These oven baked baby back ribs are slow cooked in beer for 3 hours before being slathered in your favorite sauce and thrown on the grill for some tasty char. It’s a staple for the warm days of barbecue.
Serve with
Veggie Pasta Salad
Quick 5-Ingredient Caprese Pasta Salad
Quick Corn Fritters
Corn bread
Potato salad
Variations
Beer – We have tried this recipe with several different beers; Budweiser, an IPA, and Hefeweizen. We keep coming back to Redhook ESB which gives these ribs a flavor profile we enjoy. ESB is an English-style pale ale which balances malt and hop bitterness. Try an ESB or give your favorite beer a go.
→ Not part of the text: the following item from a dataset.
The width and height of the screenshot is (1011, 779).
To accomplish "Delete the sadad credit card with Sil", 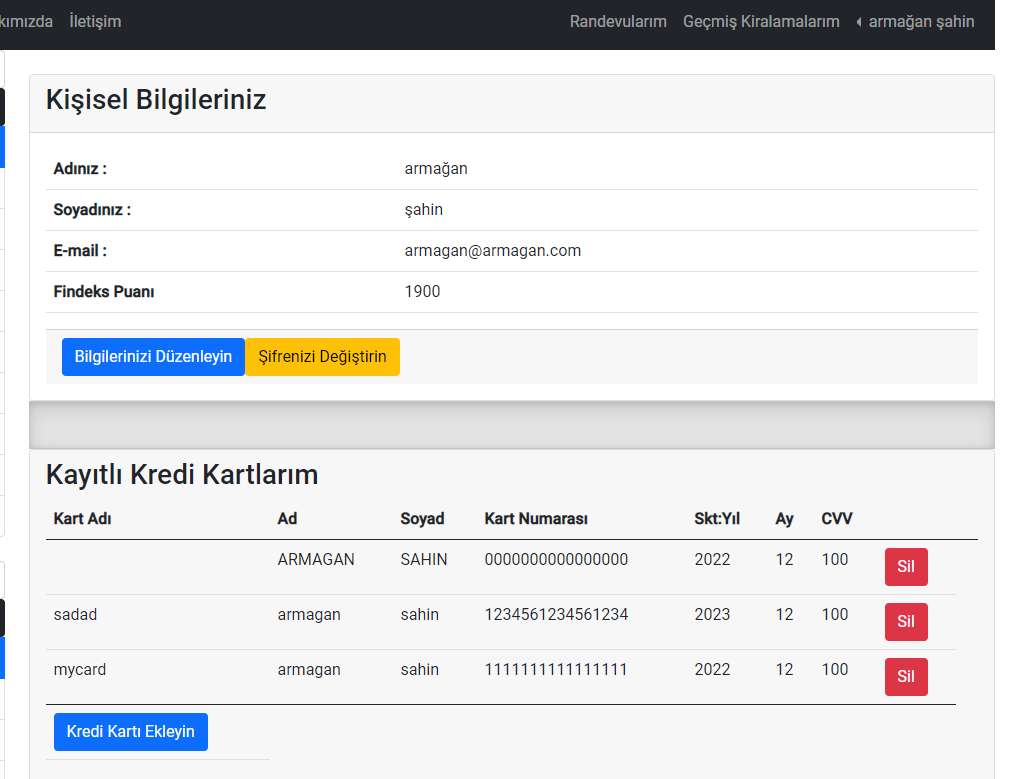I will point(905,621).
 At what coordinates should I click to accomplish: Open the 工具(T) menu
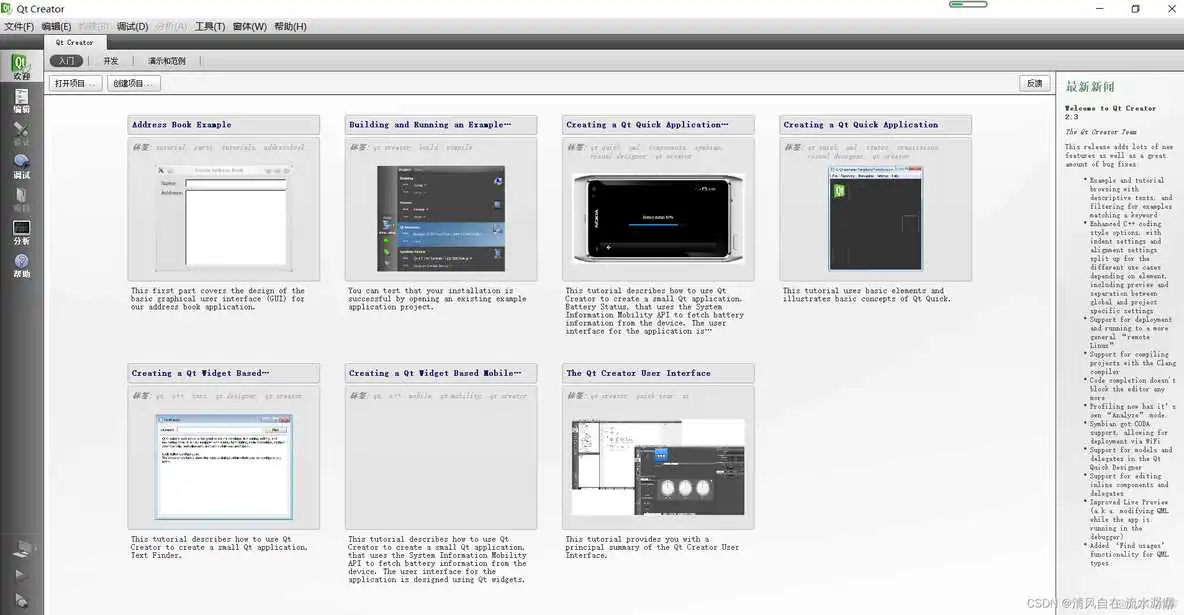(210, 27)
Sauce – There are so many BBQ sauces out there! Again, stick with your favorite, but it is recommended to use a sauce that isn’t too thin so the ribs are able to be coated and basted on the grill.
Oven Baked Baby Back Ribs
Ingredients
- 3 racks baby back pork ribs
- salt
- pepper
- 3-4 12 oz. beer we like ESB
- 2 cups barbecue sauce
Instructions
Baking
- Remove meat from the refrigerator about 30 minutes before baking to let it get closer to room temperature.
- Preheat the oven to 275 °F
- Rinse ribs, pat dry with a paper towel or towel, and cut rack into halves or thirds. Rub the meat with salt and pepper on each side or use a rib rub.
- Arrange ribs in 2-3 large baking or roasting pans so the ends of the bones are pointing up. Pour beer over the ribs until there is about ½-inch of beer in the pan. The ribs will not be fully submerged.
- Cover with foil and bake for 2½-3 hours. Check the ribs every 15 minutes to see if the meat pulls away from the bone. If so, the ribs are done baking. Depending on how large the baby back ribs are or if they were not left out from the refrigerator before baking, the cooking time can be closer to 3½ hours.
- Once they are done baking, remove ribs from the pan and brush both sides with barbecue sauce.
Grilling
- Grill on medium-high heat for 2 minutes on each side to get char marks. Baste with more barbecue sauce after each flip.